CURRICULUM/CENNI BIOGRAFICI DELL’AUTORE
ENZO CARCIOTTO nasce a Catania nel 1968 e vive con la famiglia a Belpasso (CT). Lavora presso la divisione Fort Dodge Animal Health della Wyeth di Catania come supervisore del laboratorio di microbiologia. Nel 2003 frequenta il corso di fotografia di base organizzato dal Gruppo Fotografico Le Gru di Valverde (CT) e da quel momento partecipa assiduamente all’attività del gruppo.
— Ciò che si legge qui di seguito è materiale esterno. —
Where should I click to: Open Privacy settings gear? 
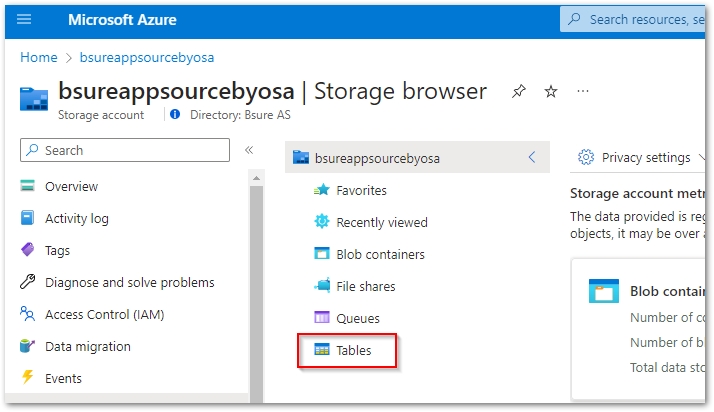click(586, 158)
Dal 2005 è inscritto alla FIAF. Nel corso degli anni ha partecipato al Seminario DAC-FIAF di Giancarlo Torresani, sul racconto fotografico, al Seminario Post produzione digitale e stampa fine art di Antonio Manta, al corso di approfondimento su Photoshop riconosciuto dalla FIAF tenuto da Mimmo Santonocito ed Alessio Drago. Ha partecipato a vari Workshop tenuti da Enzo Gabriele Leanza, Gabriele Rigon, Mimmo Irrera e Lorenzo Renzi su ritratto, figura ambientata e nudo. Con il gruppo fotografico Le Gru ha al suo attivo le mostre collettive: Frammenti di Donna e Sapori mediterranei. Alcune sue immagini arricchiscono la fototeca del gruppo fotografico e le monografie FIAF “1995-2005 Dieci anni di fotografia” e “Vivere l’Arte.” Nel dicembre 2006 ha accompagnato le rime baciate del collega Alfio Marletta con alcuni scatti fotografici in bianco e nero che riportavano alla mente profumi, sapori ed istanti di vita catanese. Ha iniziato a fotografare da bambino con una Ferrania vinta con la raccolta punti della Mira Lanza, che conserva gelosamente. La prima vera reflex, la Nikon FG, arriva con la maggiore età. Da circa un anno anche per lui è giunta l’era del digitale; predilige il genere fotografico del ritratto.